For a company that built its reputation on the convenience of e-commerce, opening a 4,000-square-foot brick-and-mortar store might seem like a step backward. But for Prochazka, it's about meeting the customer where they are.

"We disrupted this business online... but even so, about 70% of people want to touch and feel it before they buy it," Prochazka explains.

Following a successful pilot with a standalone Douglas store in Manchester Square, the new Mayfield location will house the full GoodMorning family of brands. However, shoppers expecting a traditional mattress store experience will be surprised.

Prochazka is adamant about removing the incentives that make mattress shopping dreadful.

"There are just some kind of crazy layers of incentives [in traditional retail]," he says. "It's almost like a nuance of the business where it's so critical that the salespeople close then and there, because people aren't in market for very long."

At the GoodMorning store, staff don't work on commission. There is no haggling. The price in the store is identical to the price online. The goal isn't to "close" a sale, but to help a customer find the right fit.

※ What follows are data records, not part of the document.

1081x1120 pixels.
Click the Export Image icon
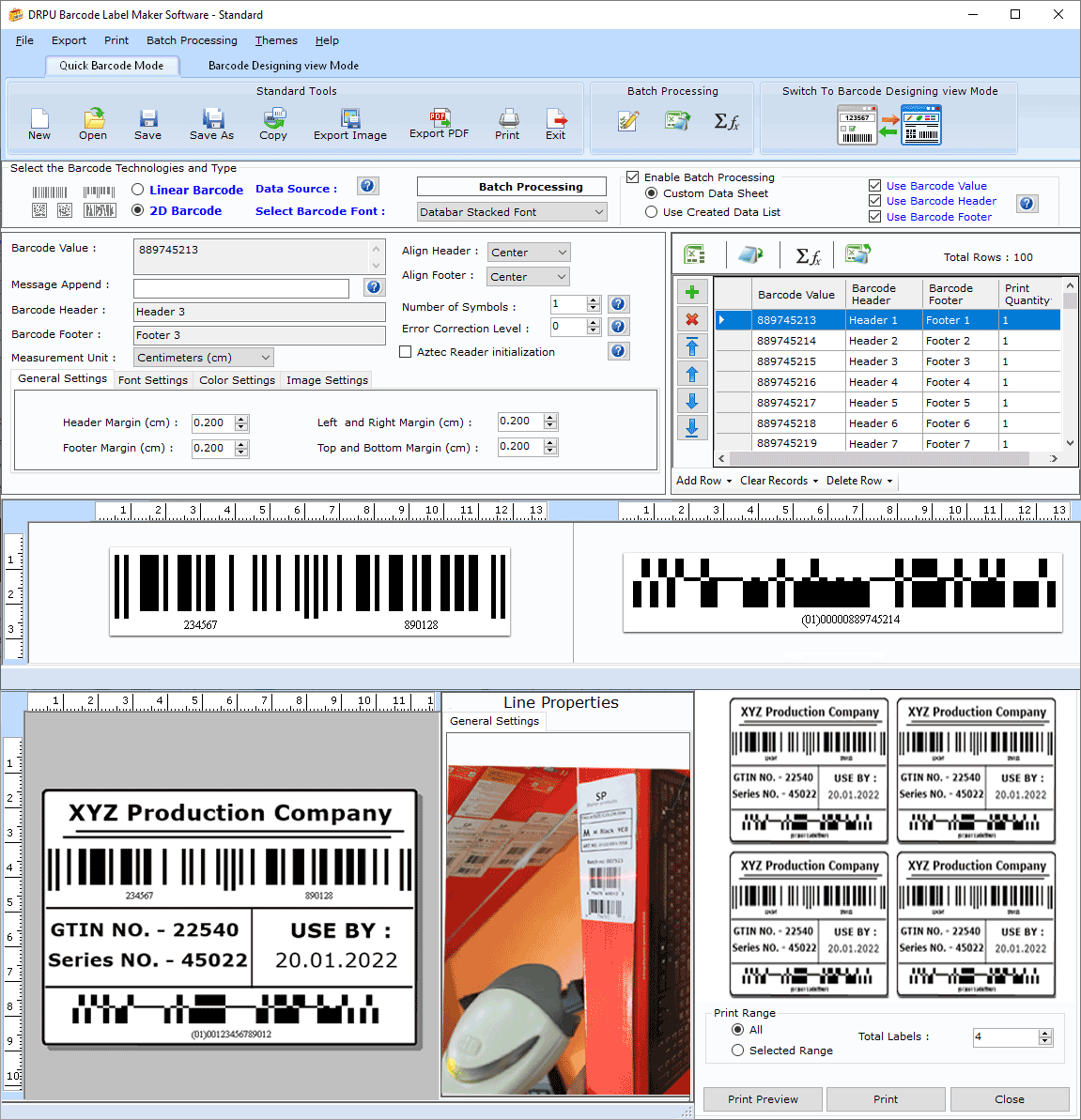click(x=350, y=117)
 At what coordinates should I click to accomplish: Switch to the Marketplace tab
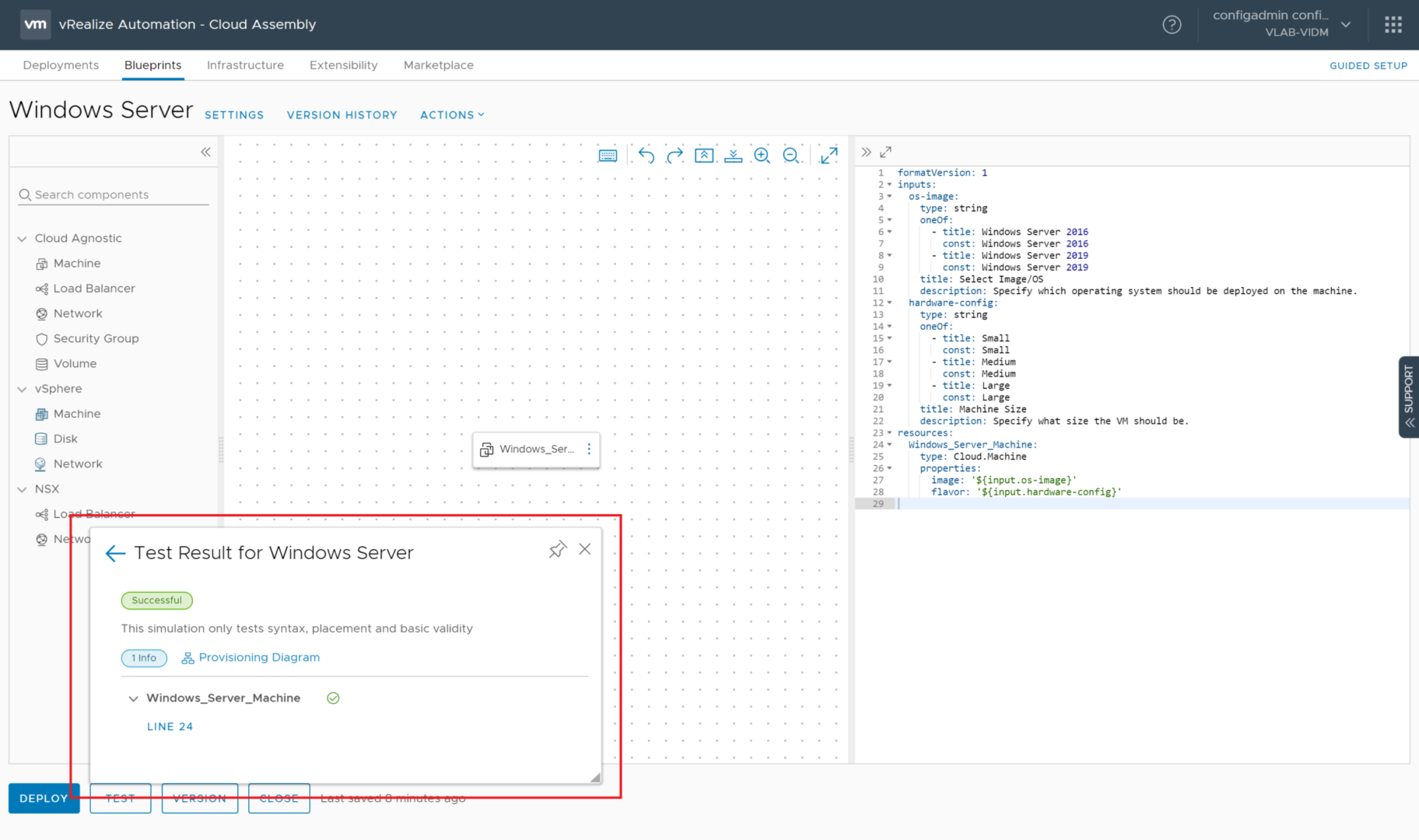pos(438,65)
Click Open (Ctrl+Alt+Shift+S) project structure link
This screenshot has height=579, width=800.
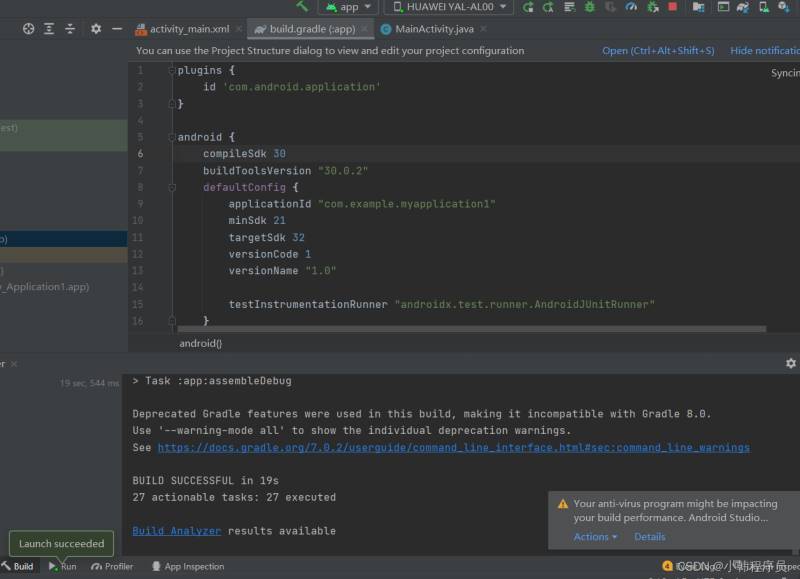(x=657, y=51)
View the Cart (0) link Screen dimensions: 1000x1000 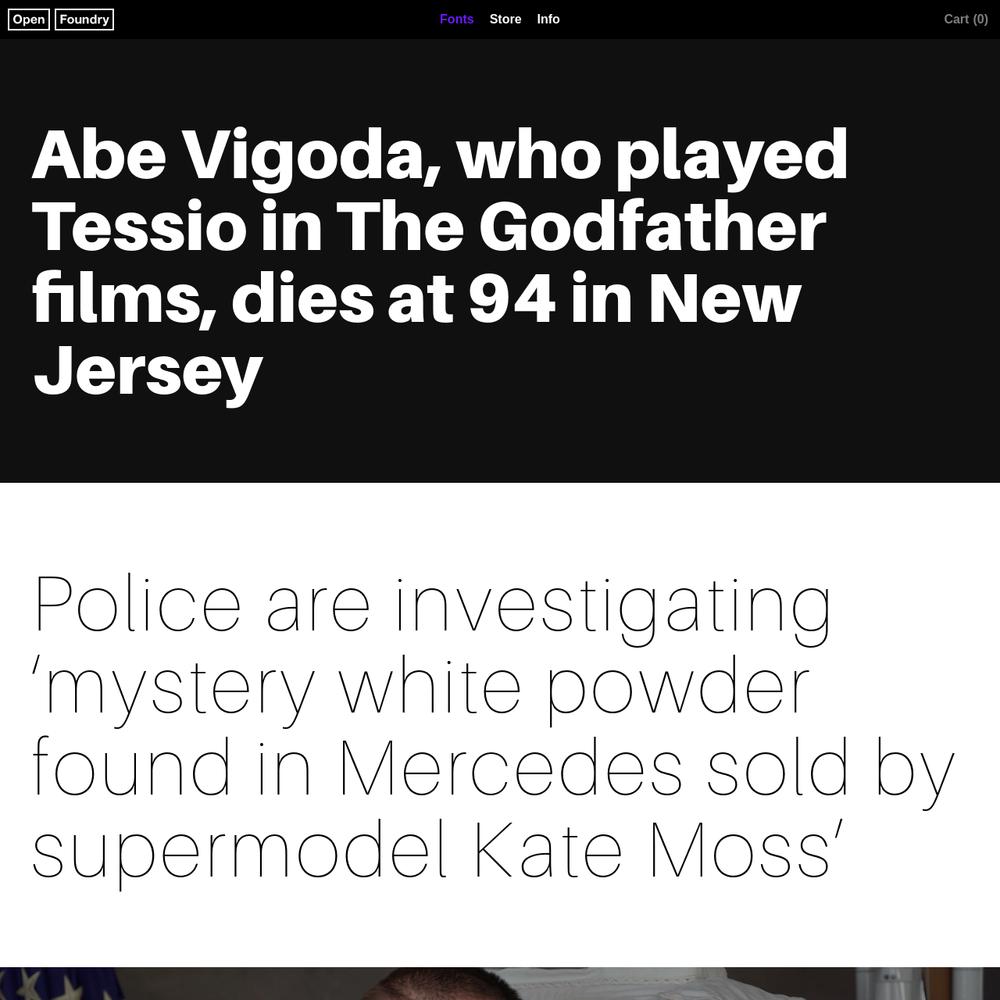coord(966,19)
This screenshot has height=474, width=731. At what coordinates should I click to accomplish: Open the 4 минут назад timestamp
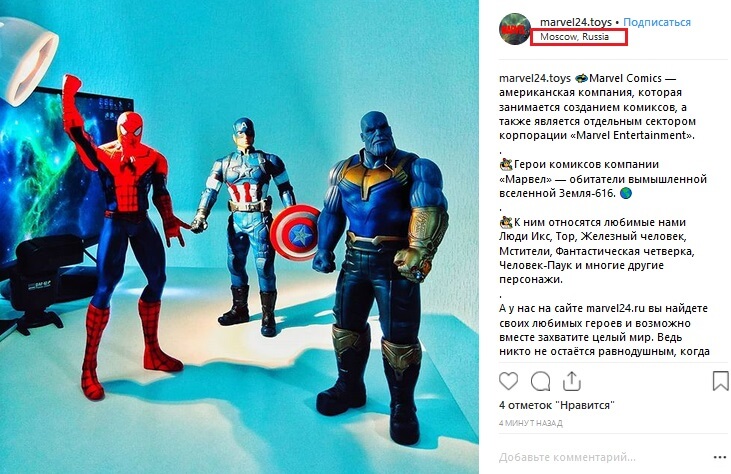531,423
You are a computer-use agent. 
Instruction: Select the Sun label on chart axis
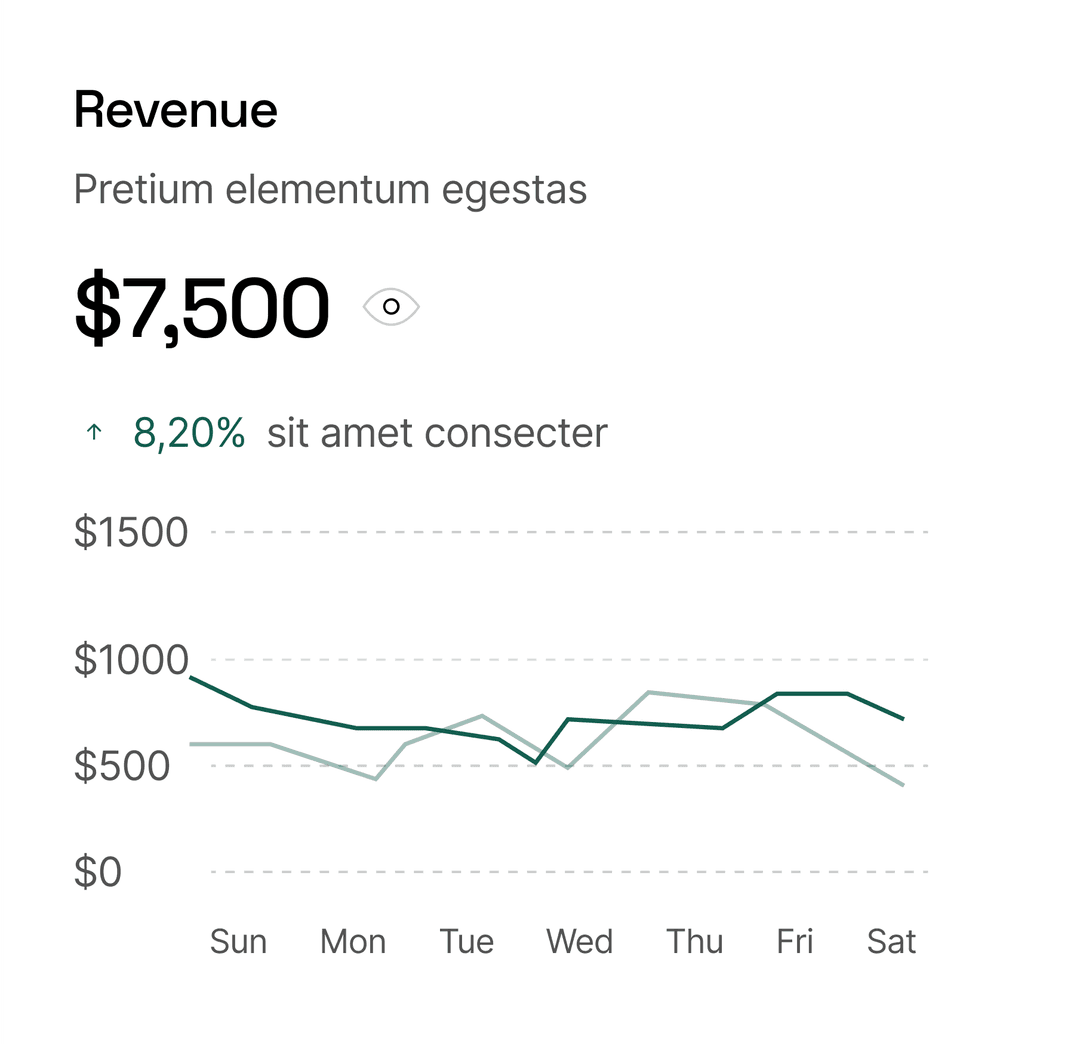coord(238,941)
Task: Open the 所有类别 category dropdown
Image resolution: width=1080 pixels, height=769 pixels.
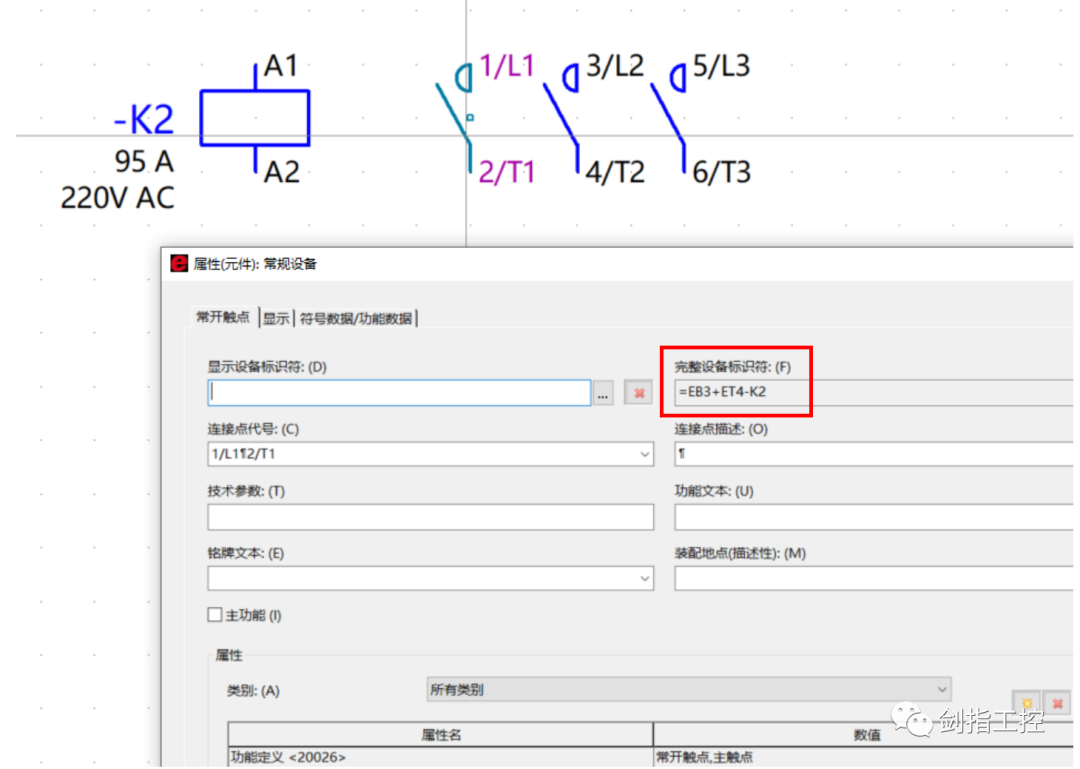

"We don't actually like that term (selling) at all. We prefer 'earning' customers' business," Prochazka says. "That hovering won't happen at a GoodMorning store."

Edmonton's "Why Not?" culture

While GoodMorning contracts its manufacturing to partners across Canada (with foams made in Toronto and Calgary, and fabrics knitted in Montreal), the brain of the operation remains firmly in Edmonton.

Prochazka, who moved to Edmonton from the UK as a child in 1986, believes the city's culture was instrumental in the company's ability to innovate.

"I would say the biggest advantage we've had here is just the openness to new ideas," he says. "When I work with folks here, there's no reason why we can't... There is a uniqueness to that here. Like, 'Why not? Let's try it.'"

That attitude has allowed the company to scale to approximately 70 employees at their downtown headquarters. Opening their flagship store in their own backyard was a natural evolution of that local pride.

What to expect at the Mayfield store

The new store, located in the busy Mayfield Common shopping centre, opens its doors in late November.

Customers can expect to test the full lineup of Canadian-designed mattresses, from the value-conscious Juno to the luxury Logan & Cove, without the pressure to buy on the spot. And for those who still aren't sure after lying down for a few minutes, the company's famous risk-free sleep trial, up to 365-nights, applies to in-store purchases just as it does online.

For Prochazka, this store is the next step in a 15-year journey to fix a broken industry — a journey that started, and continues, in Edmonton.

"Shopping for a mattress can be a great experience. It doesn't have to be the way you think it will be," he says. "Let us prove it."

The GoodMorning retail store is now open at Mayfield Common in Edmonton.